I'm looking forward to having a nice wall of vivariums, with a great collection....(a few years off yet) I dread to think what that will cost !:gasp:


----------



## sedgehog51

Anyone else for the spreadsheet?! Just PM me your email address and I will send !

:2thumb:



sedgehog51 said:


> Forgot to say, because I'm a sad accountant and care mildly about these things I have a spreadsheet that can auto calculate the cost of any number of vivs for you. If anyone wants a copy PM me and i'll send it to you !!!!


----------



## sedgehog51

*Bump*

Bump!


----------



## fatgecko72

sedgehog51 said:


> Anyone else for the spreadsheet?! Just PM me your email address and I will send !
> 
> :2thumb:


PM sent :2thumb::2thumb::2thumb:


----------



## Jeffers3

The cost of 1 unit of electricity is about 10p. It's not straightforward to calculate this, because the suppliers would rather we didn't know. Therefore, they hide the price within their overly complicated tariff systems.

Therefore 1KW costs 10p per hour, or £2.40 per day.

So how many KW does a viv use? Well, that depends on what you have inside. Heaters are often the greatest culprits. My viv has a 150W (or 0.15 KW) ceramic heater, but it is on a thermostat. To simplify things, let's assume this means it operates for 50% of the time. I also have a UV lamp, which I think is 20W - let's say 30W (or 0.03 KW) for a worst case scenario. That is on for 14 hours a day. I don't have any other lighting, but some people have an additional light, which would probably be about another 30W. Again, this would be on for about 14 hours.

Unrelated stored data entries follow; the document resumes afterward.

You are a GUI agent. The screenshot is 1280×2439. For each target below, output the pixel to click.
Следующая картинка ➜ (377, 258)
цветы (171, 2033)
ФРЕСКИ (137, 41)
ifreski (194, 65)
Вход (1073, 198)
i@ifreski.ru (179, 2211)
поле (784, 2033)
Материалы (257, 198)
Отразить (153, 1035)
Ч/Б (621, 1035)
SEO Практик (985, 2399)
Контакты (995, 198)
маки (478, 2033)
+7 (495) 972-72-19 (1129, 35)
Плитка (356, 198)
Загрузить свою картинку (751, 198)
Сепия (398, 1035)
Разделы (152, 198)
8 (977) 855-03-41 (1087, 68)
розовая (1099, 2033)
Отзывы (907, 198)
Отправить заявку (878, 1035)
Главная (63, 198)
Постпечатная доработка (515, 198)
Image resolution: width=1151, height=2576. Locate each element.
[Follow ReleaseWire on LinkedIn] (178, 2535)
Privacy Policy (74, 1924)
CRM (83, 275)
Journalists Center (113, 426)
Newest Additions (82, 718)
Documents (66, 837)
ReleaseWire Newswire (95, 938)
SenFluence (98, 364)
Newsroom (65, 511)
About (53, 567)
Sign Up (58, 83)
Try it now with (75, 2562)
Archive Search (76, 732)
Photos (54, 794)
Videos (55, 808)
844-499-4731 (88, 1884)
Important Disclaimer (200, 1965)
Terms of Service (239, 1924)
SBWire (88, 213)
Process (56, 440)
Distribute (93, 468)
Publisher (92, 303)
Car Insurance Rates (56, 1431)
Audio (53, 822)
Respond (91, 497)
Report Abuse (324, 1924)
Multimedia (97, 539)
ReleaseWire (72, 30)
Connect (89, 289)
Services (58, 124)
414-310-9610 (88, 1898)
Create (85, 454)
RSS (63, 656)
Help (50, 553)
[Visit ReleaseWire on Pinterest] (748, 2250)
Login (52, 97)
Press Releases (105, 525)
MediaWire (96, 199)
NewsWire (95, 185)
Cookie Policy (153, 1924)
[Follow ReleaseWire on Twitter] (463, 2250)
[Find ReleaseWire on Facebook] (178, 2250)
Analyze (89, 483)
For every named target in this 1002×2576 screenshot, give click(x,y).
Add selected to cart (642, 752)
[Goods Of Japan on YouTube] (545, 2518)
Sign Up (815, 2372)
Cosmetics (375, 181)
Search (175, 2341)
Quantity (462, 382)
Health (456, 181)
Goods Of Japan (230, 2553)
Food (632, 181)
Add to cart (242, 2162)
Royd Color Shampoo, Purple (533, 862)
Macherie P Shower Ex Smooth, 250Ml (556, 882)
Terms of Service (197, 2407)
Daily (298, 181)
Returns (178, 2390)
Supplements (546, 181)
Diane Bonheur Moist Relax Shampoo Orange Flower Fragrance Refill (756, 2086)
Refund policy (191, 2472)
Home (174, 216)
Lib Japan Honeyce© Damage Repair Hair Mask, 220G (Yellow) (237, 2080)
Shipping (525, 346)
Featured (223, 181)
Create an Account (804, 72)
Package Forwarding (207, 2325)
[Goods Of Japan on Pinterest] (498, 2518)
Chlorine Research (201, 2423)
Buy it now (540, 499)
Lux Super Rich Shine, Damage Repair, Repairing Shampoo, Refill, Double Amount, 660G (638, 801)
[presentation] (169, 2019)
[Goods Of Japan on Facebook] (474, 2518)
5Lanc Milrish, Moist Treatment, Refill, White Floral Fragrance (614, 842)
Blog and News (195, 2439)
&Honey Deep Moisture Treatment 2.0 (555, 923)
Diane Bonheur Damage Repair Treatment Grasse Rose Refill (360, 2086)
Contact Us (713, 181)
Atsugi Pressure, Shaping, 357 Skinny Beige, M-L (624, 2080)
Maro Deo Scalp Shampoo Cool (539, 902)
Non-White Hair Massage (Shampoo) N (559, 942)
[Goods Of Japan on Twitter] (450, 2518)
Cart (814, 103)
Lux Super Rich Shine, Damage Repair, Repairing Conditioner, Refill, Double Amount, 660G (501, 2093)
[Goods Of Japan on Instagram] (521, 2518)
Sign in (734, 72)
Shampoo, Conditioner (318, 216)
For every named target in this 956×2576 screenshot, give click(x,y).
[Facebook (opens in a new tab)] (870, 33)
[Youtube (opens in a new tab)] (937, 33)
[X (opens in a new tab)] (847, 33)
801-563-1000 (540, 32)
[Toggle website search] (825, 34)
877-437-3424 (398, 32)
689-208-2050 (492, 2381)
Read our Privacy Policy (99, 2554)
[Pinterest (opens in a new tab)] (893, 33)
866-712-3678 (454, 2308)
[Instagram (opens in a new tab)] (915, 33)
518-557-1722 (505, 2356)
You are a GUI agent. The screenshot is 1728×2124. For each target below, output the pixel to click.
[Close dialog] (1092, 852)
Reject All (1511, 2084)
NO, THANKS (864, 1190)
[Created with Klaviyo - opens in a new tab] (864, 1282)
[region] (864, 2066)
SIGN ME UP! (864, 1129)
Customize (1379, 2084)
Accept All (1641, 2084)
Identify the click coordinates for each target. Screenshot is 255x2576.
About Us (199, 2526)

Total KWh = (0.15 x 12) + (0.03 x 14) + (0.03 x 14) = 2.64 KWh per day

This means it will cost 26.4p to run a viv like this per day. This works out at around £96 per year.


----------



## sedgehog51

Formula similar to that posted earlier and of that used on spreadsheet I have sent to a few of you !

Jeffers is right. elec companies do like to shroud us in mystery as to how much things cost. Have had interesting dicussions with an elec supplier, advisor couldn't tell me how much elec anything used and would cost! not even a UK average !



Jeffers3 said:


> The cost of 1 unit of electricity is about 10p. It's not straightforward to calculate this, because the suppliers would rather we didn't know. Therefore, they hide the price within their overly complicated tariff systems.
> 
> Therefore 1KW costs 10p per hour, or £2.40 per day.
> 
> So how many KW does a viv use? Well, that depends on what you have inside. Heaters are often the greatest culprits. My viv has a 150W (or 0.15 KW) ceramic heater, but it is on a thermostat. To simplify things, let's assume this means it operates for 50% of the time. I also have a UV lamp, which I think is 20W - let's say 30W (or 0.03 KW) for a worst case scenario. That is on for 14 hours a day. I don't have any other lighting, but some people have an additional light, which would probably be about another 30W. Again, this would be on for about 14 hours.
> 
> Total KWh = (0.15 x 12) + (0.03 x 14) + (0.03 x 14) = 2.64 KWh per day
> 
> This means it will cost 26.4p to run a viv like this per day. This works out at around £96 per year.


----------



## guidotheguru

Could i please get a copy of your spreadsheet.
thanks


----------